» The request
Please count the lines of the material below that contain the string "icon", matching case exactly, and give only that number.
★ ★ ★ ★ ★
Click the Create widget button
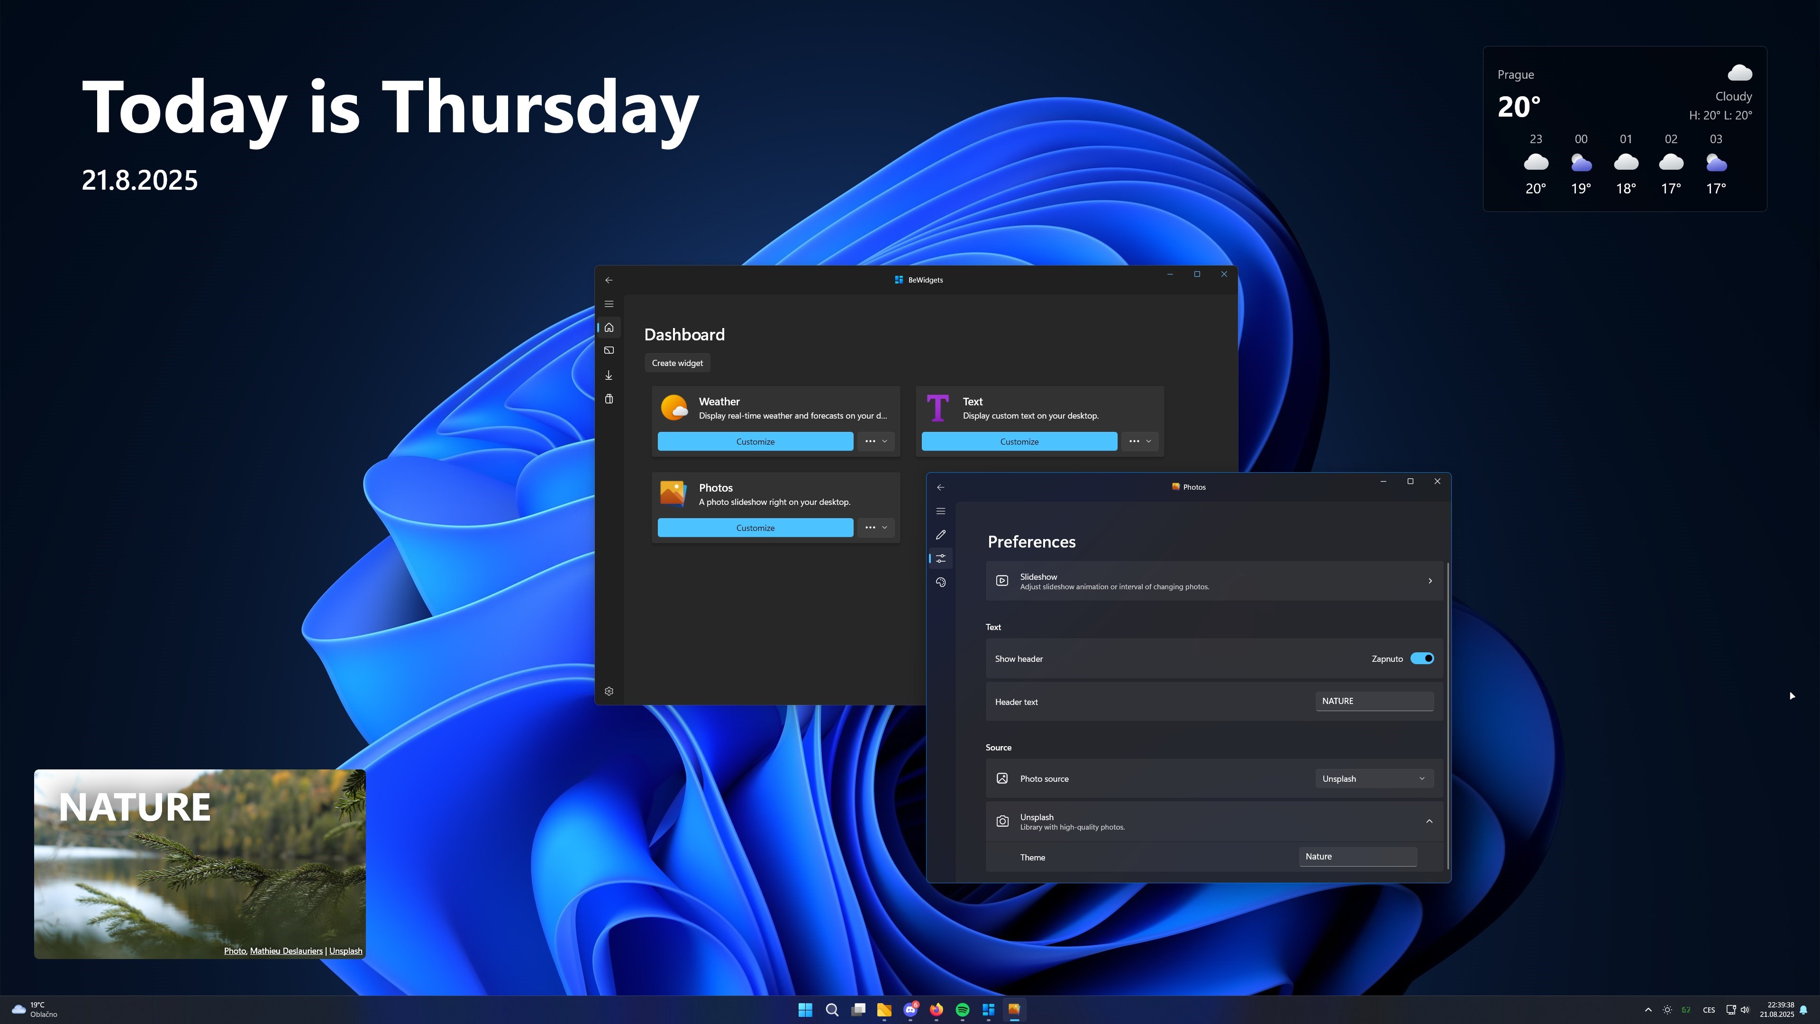Image resolution: width=1820 pixels, height=1024 pixels. point(677,363)
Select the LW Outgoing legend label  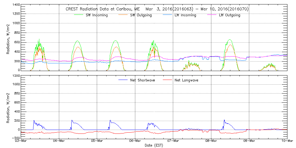pos(229,15)
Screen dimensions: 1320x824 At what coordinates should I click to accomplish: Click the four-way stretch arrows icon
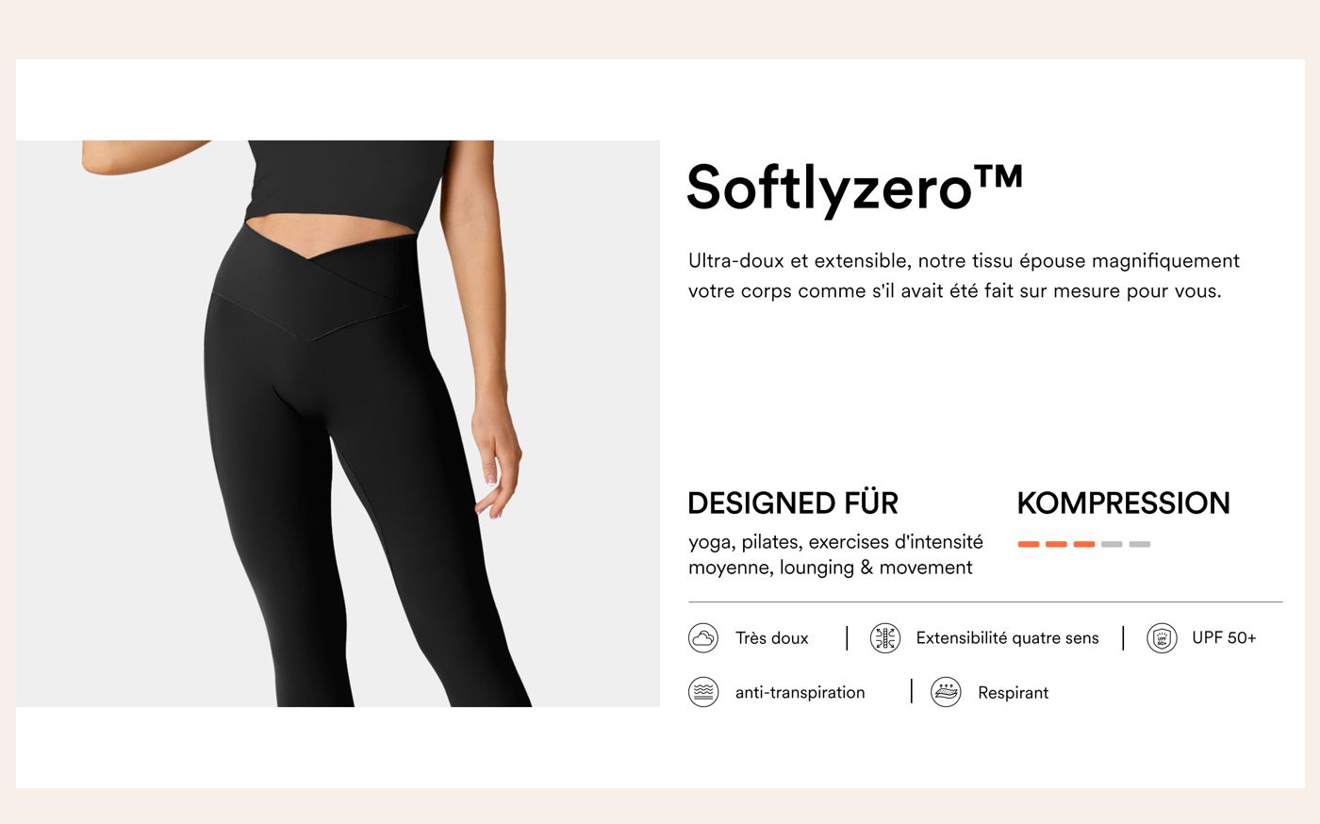[885, 638]
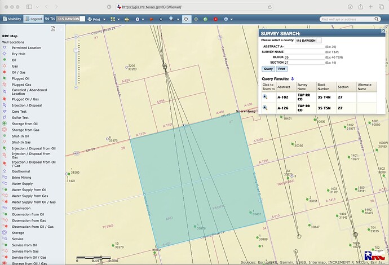Open the Go To county dropdown
This screenshot has height=265, width=389.
click(71, 19)
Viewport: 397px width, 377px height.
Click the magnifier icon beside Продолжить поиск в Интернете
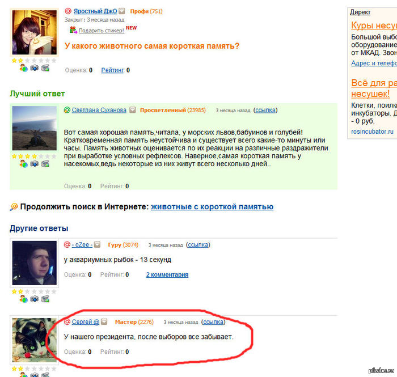click(x=14, y=207)
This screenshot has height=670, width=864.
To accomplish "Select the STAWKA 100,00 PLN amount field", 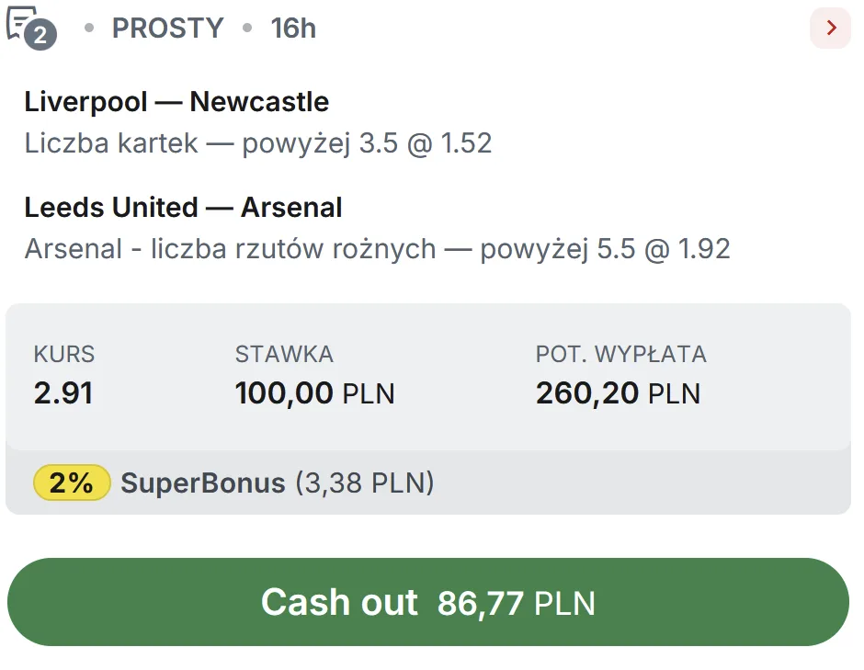I will [314, 393].

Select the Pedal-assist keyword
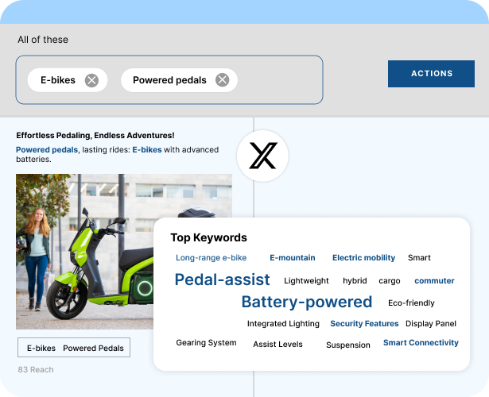click(x=222, y=279)
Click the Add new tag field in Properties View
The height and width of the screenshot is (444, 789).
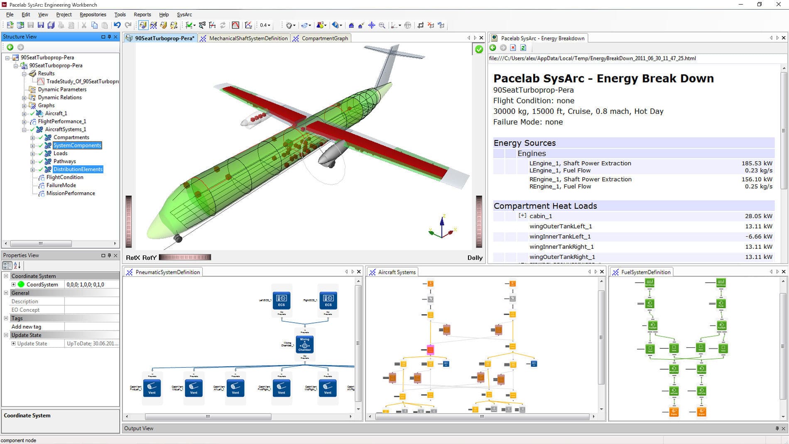[27, 326]
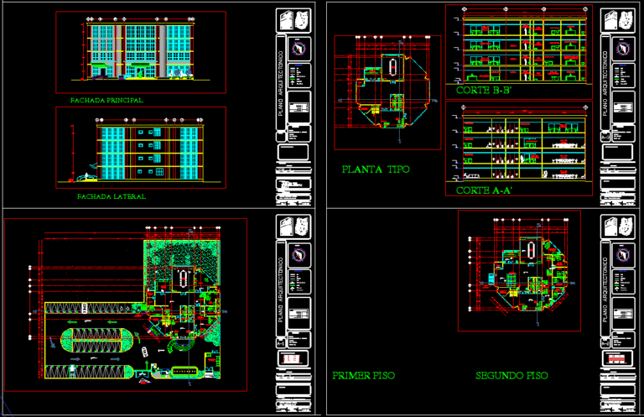Select the PLANTA TIPO label
The width and height of the screenshot is (644, 417).
point(376,169)
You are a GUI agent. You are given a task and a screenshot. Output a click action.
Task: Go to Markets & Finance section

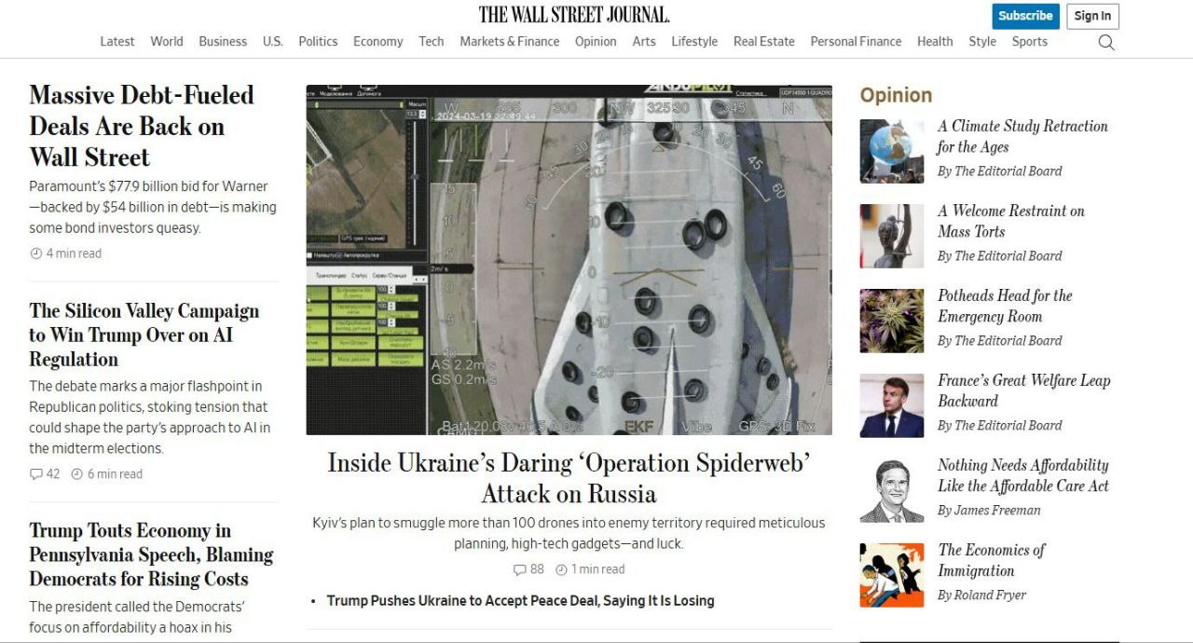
★ ★ ★ ★ ★
» Result of the exercise
2